La Pace fiscale entrerà in vigore da luglio, è quanto si apprende da Salvini e Di Maio. La Pace fiscale o nuova rottamazione, è stata inserita nel contratto di Governo. 

La misura, da come riporta il contratto di governo, può diventare un efficace aiuto ai cittadini in difficoltà ed il primo passo verso una “riscossione amica” dei contribuenti”. 

Pace fiscale: di cosa si tratta?

La  “pace fiscale” o nuova rottamazione, prevede che il contribuente in debito con il Fisco, abbia la possibilità di saldare il suo debito  pagando una percentuale minima dell’importo della cartella Equitalia.

Per sanare le liti con il Fisco, il calcolo avverrà sulla base della specifica situazione economica del contribuente interessato dalla misura secondo tre scaglioni di aliquote: 6, 10 e 25%. Verrà considerata anche la situazione del contribuente sia reddituale che familiare: eventuali figli minori a carico, immobili di proprietà e, ovviamente, situazione lavorativa, ecc.

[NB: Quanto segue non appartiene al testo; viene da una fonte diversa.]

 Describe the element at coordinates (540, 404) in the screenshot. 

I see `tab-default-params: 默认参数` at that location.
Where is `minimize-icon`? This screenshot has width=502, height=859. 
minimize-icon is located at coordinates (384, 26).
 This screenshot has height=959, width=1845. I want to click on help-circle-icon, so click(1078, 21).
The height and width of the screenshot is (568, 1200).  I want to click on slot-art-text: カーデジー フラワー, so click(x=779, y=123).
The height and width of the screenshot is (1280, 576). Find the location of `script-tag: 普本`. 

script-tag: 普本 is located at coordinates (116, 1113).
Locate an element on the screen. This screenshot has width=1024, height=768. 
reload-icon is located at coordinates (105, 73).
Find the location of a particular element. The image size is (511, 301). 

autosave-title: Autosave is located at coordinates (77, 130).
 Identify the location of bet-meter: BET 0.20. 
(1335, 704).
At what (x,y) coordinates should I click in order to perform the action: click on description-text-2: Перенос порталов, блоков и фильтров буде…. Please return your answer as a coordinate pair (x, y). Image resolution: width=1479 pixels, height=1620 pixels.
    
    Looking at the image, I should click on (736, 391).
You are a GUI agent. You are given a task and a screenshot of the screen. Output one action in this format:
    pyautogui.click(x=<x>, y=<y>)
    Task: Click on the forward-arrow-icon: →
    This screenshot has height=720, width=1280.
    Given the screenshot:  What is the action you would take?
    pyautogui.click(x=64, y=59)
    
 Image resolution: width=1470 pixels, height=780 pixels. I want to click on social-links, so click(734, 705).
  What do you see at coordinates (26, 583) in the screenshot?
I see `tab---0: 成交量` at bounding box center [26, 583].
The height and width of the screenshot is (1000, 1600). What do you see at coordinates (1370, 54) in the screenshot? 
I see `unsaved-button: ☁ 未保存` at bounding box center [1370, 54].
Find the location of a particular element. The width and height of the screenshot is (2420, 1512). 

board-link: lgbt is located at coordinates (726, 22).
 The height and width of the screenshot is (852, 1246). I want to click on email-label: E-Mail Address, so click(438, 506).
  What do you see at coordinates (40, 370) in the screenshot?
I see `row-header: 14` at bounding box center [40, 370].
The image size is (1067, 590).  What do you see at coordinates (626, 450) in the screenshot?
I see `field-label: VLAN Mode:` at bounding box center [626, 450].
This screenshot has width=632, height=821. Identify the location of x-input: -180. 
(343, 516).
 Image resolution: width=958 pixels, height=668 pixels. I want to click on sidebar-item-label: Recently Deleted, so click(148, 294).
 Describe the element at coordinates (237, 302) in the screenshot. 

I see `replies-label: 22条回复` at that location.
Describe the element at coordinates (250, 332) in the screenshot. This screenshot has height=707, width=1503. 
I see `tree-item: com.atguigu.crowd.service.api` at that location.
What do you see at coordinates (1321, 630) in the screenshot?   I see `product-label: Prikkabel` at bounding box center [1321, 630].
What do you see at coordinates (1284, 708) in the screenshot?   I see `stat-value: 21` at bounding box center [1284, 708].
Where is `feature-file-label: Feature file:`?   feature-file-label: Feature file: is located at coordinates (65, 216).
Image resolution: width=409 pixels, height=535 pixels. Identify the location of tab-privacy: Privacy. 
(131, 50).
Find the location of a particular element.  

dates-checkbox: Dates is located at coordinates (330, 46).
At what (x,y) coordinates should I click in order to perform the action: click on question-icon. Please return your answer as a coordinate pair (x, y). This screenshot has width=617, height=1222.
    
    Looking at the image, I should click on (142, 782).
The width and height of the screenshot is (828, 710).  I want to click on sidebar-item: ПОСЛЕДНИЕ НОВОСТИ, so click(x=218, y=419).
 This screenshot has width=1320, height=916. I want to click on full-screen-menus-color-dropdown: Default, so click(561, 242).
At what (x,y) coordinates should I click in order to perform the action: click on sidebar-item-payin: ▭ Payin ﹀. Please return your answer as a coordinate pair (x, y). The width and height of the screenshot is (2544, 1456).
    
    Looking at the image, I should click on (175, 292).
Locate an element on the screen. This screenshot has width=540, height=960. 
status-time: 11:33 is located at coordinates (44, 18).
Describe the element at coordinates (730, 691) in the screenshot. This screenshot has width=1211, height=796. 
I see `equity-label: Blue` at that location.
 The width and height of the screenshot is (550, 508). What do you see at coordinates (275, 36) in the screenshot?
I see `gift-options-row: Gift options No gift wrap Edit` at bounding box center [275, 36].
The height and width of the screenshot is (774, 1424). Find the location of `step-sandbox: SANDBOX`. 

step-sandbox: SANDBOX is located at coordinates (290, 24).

La cosa che lascia perplessi è che alla pace fiscale non saranno ammessi i contribuenti con debiti Equitalia che superano i 200 mila euro, inoltre saranno escluse anche le cartelle Equitalia successive al 2014.

Delusione dei cittadini

Stangata tasse per famiglie e impreseDelusione dei cittadini che hanno creduto nell’accordo firmato da Salvini e Di Maio. L’accordo di governo riporta testualmente: È “opportuno instaurare una “pace fiscale” con i contribuenti per rimuovere lo squilibrio economico delle obbligazioni assunte e favorire l’estinzione del debito mediante un saldo e stralcio dell’importo dovuto, in tutte quelle situazioni eccezionali e involontarie di dimostrata difficoltà economica. Esclusa ogni finalità condonistica, la misura può diventare un efficace aiuto ai cittadini in difficoltà ed il primo passo verso una “riscossione amica” dei contribuenti”.

Inserire dei paletti, dei limiti, non significa venire incontro ai contribuenti. In molti hanno fatto la rottamazione e non sono riusciti a pagare le rate, in molti si sono visti arrivare adesso cartelle del 2013, in molti speravano che la “pace fiscale” avrebbe dato loro uno spiraglio al massacrante peso dei debiti. La crisi ha messo in ginocchio molte aziende, artigiani, autonomi. Anche la rottamazione, di per se è stata una grande delusione, cinque rate per pagare debiti alti, è impossibile. Non si è dato spazio ai cittadini, non si è cercato di capire.